[[ Task input open ]]

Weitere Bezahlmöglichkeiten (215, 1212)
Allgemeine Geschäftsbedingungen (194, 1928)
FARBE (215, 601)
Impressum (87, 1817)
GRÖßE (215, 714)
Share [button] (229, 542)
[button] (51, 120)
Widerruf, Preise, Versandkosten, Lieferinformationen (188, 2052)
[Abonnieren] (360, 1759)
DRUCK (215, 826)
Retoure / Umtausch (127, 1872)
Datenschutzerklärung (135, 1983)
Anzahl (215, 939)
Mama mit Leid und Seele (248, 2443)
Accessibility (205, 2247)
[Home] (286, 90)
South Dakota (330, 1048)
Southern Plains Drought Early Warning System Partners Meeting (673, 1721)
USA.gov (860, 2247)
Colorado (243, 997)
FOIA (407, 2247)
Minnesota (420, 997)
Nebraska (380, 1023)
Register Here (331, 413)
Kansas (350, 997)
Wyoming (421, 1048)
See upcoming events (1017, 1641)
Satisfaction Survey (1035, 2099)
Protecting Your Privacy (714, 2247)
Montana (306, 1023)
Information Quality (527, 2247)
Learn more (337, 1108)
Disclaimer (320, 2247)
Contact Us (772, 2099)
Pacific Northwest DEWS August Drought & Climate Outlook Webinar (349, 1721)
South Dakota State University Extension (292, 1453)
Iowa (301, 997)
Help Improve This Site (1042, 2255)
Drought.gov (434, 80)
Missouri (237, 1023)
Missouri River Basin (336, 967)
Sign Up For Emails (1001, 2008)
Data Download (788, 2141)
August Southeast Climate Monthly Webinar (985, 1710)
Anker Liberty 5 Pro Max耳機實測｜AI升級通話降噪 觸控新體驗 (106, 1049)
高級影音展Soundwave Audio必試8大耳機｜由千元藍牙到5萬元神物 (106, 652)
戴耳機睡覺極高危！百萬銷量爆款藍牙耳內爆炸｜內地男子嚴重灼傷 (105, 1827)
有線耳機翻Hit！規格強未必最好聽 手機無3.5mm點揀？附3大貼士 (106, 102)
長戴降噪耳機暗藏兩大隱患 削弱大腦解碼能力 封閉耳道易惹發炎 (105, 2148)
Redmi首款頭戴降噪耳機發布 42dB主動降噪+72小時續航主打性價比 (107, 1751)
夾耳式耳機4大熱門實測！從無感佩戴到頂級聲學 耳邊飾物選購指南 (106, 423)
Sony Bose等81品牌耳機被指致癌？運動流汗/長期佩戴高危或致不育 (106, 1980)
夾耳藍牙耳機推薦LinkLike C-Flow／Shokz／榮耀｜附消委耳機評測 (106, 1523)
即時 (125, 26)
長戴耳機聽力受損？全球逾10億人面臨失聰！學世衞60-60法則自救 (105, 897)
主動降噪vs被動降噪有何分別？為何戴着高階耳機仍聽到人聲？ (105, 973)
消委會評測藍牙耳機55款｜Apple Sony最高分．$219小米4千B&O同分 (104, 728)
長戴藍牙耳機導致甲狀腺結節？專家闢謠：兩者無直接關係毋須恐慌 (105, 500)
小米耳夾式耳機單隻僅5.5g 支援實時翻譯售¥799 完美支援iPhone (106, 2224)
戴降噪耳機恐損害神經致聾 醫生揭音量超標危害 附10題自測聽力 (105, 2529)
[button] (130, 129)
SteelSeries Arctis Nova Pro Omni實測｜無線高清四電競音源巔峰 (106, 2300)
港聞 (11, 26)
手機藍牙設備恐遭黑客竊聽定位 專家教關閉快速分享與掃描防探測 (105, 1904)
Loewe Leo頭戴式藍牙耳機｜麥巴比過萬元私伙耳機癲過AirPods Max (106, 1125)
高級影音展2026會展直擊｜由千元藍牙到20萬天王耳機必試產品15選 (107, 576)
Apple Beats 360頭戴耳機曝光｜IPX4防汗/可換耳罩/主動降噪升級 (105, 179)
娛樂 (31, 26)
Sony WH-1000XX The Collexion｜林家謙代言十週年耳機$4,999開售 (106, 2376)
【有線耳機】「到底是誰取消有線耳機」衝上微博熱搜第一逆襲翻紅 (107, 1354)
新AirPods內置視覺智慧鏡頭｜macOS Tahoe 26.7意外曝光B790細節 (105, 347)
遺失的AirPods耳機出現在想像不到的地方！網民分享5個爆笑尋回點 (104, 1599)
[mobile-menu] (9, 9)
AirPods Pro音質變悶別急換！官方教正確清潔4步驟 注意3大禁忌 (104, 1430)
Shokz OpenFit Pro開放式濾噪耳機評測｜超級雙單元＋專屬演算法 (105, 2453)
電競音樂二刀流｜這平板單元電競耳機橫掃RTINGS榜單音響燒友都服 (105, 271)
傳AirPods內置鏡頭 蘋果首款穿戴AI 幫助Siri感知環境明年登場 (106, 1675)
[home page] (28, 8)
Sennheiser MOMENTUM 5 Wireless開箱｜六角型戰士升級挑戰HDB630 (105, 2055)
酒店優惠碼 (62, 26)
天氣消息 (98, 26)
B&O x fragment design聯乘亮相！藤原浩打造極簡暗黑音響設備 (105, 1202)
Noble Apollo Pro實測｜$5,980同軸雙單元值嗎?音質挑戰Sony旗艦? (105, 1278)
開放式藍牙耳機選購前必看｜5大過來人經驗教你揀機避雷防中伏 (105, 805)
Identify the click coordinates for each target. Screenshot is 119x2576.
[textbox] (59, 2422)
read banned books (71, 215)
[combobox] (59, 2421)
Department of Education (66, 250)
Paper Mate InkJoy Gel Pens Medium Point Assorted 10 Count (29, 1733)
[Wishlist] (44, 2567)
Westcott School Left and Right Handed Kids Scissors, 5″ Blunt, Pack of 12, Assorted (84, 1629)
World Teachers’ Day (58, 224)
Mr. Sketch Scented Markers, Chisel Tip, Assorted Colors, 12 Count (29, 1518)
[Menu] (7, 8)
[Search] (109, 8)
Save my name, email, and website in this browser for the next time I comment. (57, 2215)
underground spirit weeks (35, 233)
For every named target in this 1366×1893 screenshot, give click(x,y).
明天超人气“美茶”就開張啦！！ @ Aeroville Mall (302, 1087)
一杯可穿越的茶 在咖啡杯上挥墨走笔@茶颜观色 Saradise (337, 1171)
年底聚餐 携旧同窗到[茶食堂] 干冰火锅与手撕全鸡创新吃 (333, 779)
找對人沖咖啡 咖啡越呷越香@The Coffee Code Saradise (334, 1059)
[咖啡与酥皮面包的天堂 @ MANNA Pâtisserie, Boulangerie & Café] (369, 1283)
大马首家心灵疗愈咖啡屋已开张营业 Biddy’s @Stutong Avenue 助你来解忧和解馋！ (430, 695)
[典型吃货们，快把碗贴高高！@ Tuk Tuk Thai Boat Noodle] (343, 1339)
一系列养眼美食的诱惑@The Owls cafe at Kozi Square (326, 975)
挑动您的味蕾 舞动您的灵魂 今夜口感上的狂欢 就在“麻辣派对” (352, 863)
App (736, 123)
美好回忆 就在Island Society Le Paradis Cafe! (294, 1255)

[[ Task input closed ]]

(What the task requires): Your output should be the lines from the one with "[典型吃货们，快把碗贴高高！@ Tuk Tuk" through the last line of the entries above, copied exactly and nothing more.

(Your response):
[典型吃货们，快把碗贴高高！@ Tuk Tuk Thai Boat Noodle] (343, 1339)
一系列养眼美食的诱惑@The Owls cafe at Kozi Square (326, 975)
挑动您的味蕾 舞动您的灵魂 今夜口感上的狂欢 就在“麻辣派对” (352, 863)
App (736, 123)
美好回忆 就在Island Society Le Paradis Cafe! (294, 1255)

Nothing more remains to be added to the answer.